▸ **PROBLEM DETAILS**
The article on the time quotation below opens with a line of names, each followed by a question mark. List every person named in that line.

▸ **TEXT**
Time Is What Keeps Everything From Happening At Once

Albert Einstein? Ray Cummings? Mark Twain? Arthur C. Clarke? John Archibald Wheeler? Arthur Power Dudden? Susan Sontag?

Dear Quote Investigator: Albert Einstein has received credit for a humorous remark about time:

The only reason for time is so that everything doesn’t happen at once.

Would you please explore the provenance of this quip?

Quote Investigator: There is no substantive evidence that Einstein wrote or spoke the statement above. It is listed within a section called “Probably Not By Einstein” in the comprehensive reference “The Ultimate Quotable Einstein” from Princeton University Press. 1

The earliest match known to QI appeared in 1919 within a story titled “The Girl in the Golden Atom” by Ray Cummings in the magazine “All-Story Weekly”: 2

“How would you describe time?”
The Big Business Man smiled. “Time,” he said, “is what keeps everything from happening at once.”
“Very clever,” said the Chemist, laughing.

The text above is from the 1970 reprint collection “Under the Moons of Mars: A History and Anthology of ‘The Scientific Romance'”. QI has not yet verified the quotation by directly examining the 1919 issue of All-Story Weekly”.

Below are additional selected citations in chronological order.

In 1921 the same author, Ray Cummings, included the quip in the story “The Time Professor” in “Argosy All-Story Weekly”: 3

“I do know what time is,” Tubby declared. He paused. “Time,” he added slowly—“time is what keeps everything from happening at once. I know that—I seen it in print, too.”

▸ **SUPPLIED RECORDS**
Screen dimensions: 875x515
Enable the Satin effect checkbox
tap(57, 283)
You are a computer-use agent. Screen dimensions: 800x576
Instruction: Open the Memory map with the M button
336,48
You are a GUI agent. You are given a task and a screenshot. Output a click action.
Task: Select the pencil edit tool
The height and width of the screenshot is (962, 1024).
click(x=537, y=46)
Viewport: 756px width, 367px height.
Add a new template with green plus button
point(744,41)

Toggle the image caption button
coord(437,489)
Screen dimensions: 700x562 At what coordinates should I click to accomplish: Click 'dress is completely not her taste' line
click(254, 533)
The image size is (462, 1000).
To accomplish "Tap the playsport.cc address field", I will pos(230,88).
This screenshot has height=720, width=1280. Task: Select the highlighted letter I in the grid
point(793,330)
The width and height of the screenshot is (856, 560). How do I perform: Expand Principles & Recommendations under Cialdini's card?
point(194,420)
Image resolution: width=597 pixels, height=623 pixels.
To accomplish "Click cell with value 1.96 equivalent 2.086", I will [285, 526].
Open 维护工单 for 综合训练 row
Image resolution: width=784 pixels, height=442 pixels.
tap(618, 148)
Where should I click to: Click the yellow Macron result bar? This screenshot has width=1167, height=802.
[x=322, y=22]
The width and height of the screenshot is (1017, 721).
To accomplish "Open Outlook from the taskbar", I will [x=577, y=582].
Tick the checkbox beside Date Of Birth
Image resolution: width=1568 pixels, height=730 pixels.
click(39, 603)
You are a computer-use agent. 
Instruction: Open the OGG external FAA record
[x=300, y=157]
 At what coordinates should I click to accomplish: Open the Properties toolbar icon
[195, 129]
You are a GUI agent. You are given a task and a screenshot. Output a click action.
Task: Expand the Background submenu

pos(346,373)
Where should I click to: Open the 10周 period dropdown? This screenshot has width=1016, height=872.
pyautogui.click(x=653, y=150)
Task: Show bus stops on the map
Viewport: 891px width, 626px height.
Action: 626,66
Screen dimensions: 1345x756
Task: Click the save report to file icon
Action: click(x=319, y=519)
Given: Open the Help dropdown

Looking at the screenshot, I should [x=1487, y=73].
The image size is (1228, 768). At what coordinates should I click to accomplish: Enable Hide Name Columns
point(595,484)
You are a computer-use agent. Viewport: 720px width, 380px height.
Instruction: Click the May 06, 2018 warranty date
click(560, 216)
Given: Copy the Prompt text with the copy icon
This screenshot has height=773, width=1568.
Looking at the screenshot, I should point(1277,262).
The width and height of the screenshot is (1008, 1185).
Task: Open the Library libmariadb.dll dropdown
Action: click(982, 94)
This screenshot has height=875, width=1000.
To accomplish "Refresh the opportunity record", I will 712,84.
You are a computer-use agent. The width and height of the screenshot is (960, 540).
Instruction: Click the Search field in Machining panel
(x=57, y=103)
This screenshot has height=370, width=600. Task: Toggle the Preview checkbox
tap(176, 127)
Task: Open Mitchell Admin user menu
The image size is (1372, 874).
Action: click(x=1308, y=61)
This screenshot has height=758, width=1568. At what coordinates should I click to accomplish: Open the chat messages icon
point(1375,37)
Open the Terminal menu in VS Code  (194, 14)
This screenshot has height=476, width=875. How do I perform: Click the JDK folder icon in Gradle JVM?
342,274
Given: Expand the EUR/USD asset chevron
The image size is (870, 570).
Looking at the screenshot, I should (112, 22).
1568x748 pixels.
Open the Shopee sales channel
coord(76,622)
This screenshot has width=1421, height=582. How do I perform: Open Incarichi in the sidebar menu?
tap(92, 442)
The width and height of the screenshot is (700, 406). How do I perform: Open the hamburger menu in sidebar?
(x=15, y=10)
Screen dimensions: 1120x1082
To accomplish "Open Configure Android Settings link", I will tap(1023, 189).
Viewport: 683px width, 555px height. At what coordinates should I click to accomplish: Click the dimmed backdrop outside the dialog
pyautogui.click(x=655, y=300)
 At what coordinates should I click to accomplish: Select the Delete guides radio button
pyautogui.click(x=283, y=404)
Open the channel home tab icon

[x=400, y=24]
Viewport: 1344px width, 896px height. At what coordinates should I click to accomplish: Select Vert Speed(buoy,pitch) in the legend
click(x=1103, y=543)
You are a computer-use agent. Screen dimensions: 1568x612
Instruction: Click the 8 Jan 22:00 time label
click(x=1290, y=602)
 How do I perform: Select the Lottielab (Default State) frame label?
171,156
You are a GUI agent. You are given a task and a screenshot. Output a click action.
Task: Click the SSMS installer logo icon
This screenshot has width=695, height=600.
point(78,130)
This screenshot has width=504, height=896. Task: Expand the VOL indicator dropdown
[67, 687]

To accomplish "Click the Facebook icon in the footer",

▸ **TASK OUTPUT**
Albert Einstein
Ray Cummings
Mark Twain
Arthur C. Clarke
John Archibald Wheeler
Arthur Power Dudden
Susan Sontag